Wednesday, November 16, 2011

I Got Quit.



Last week, Penn State University fired Coach Joe Paterno. In a lapse of moral judgment, the firing came about a week too late. Ironically the coach was fired for the lapse in his judgment, moral or otherwise.

In any case, it set my partner and I off on an interesting discussion about getting fired. My partner, in this case, is much younger than myself and she hasn't had the opportunity to be let go. That's right I said opportunity.

With the benefit of retrospect, I now look at my firing(s) as a true blessing.

Let's look at my most recent involuntary termination. In February it will be ten years since I "got quit" at TBWA Chiat/Day. I had won all kinds of awards at Chiat/Day, helped win new business and steered younger teams to great success in their career path. So of course I felt the firing was unjust. But in hindsight it wasn't. I had grown cantankerous, bitter and frustrated. To the point where I had a poisonous effect on everything around me. Had I been the boss, I would have fired my ass too. Though I probably would have done it a year or two, earlier.

To his credit, my former writing partner, Rob Schwartz, who was in the unfortunate position of having to let me go, recognized this and said upon my departure, "look, we'd love to have you here, if in a couple of years you have a different perspective on things and you find your head in a different place, let's talk."

Where does that kind of wisdom and maturity come from?

Rob and I may have creative differences on a lot of things, but on this he was frighteningly correct. To the point of being prescient.

Had I not been shown the door, I might never have discovered my much happier life as a freelancer. In fact, over the last 8 years and to the great confusion of my brother, I have done the bulk of my freelancing days back at Chiat/Day where I was once escorted from the premises by a beefy security guard. OK, it wasn't really a muscle-bound security guard, it was sweet 26-year old woman from HR.

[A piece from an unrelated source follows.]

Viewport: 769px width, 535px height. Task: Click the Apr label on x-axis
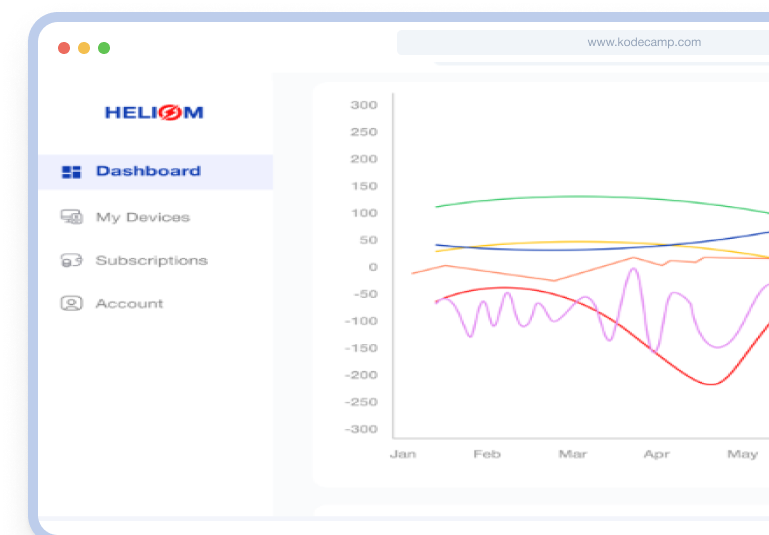(656, 454)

Nevertheless, that firing provided me with a very critical career course correction, not to mention a big fat severance check.

Many, many years before that, I was a short order cook in the restaurant industry. I had been working a miserable job at Merlin McFlys in Santa Monica, grilling up burgers and potato skins for the beautiful people who frequented the upscale boutiques along Main Street and wouldn't bat an eye paying $1000 for a David Hockney-inspired trash can. The kitchen at McFly's was filthy, the wages were low and the boss was a Grade A Assclown. This job had nothing going for it other than free food and the all-too-rare opportunity to dip my spatula in the company BBQ sauce.

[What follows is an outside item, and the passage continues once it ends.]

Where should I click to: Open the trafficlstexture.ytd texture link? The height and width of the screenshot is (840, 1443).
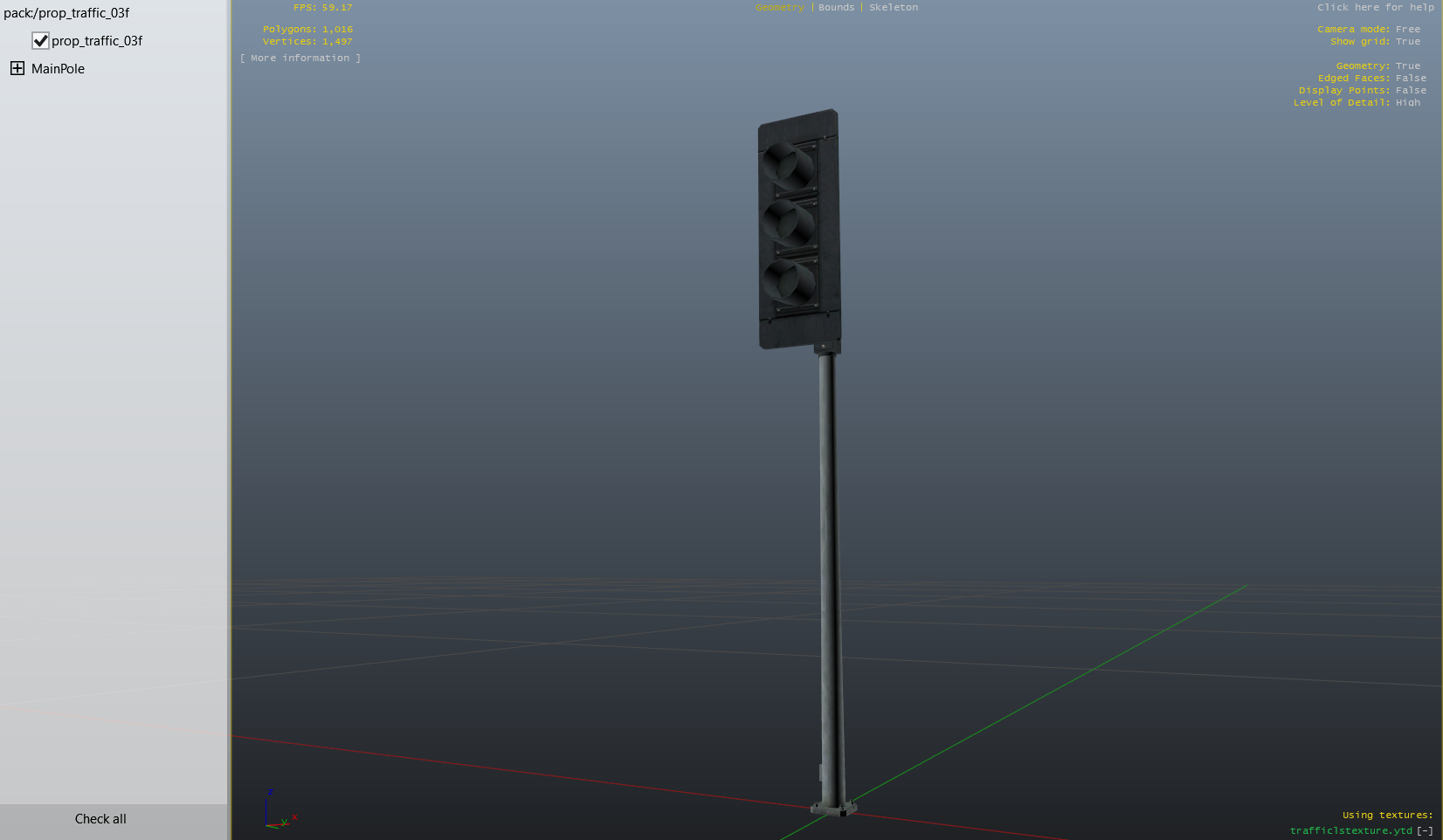[x=1350, y=830]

So it should come as no surprise that on one particularly onerous Sunday, when the temperature soared into triple digits, I found myself in the cooler with a case of ice cold Heinekens. I quickly downed the first beer at 11 AM. And another at 11:30. Another at noon. And so on. By the time I had completed my shift, half the case was gone. I punched the clock, cleaned up and took a seat at the bar to continue the binge. Keep in mind I was in my 20's and could do my Scottish drinking heritage proud.

The boss approached me at the bar and asked if I could escort him back to the cooler for a moment. Once there, he opened the flap on the green cardboard box and pointed to 12 empty Heineken bottles still in their corrugated compartments.

"You know anything about this?" he asked, perhaps rhetorically.

"No", I said, trying hard not to grin. And then let out a booming Heineken burp that could be felt from the shores of the Pacific to the brewery back in Amsterdam.

There was no severance check or meaningful impact on the course of my life. There was only the astonished look on the boss's jowly face. And the $25 deduction from my last paycheck to cover the damage.

To this day, that could be the best $25 I ever spent.

4 comments:

  1. This made my day! Insightful and funny as hell. Thank you Rich! :)

    ReplyDelete
  2. Insightlfuly, true, and so funny,

    ReplyDelete
  3. My father, who preceded me in the business by 30 years always kept a bottle of champagne in our avocado-green refrigerator.

    One day when I was about 14 I asked him about it.

    "Is that for when you get a promotion or win an account," I asked.

    "No, it's for when I get fired."

    That was just about all my father ever taught me. And it might have been enough.

    ReplyDelete
  4. So that's why I feel so lucky to have been blessed.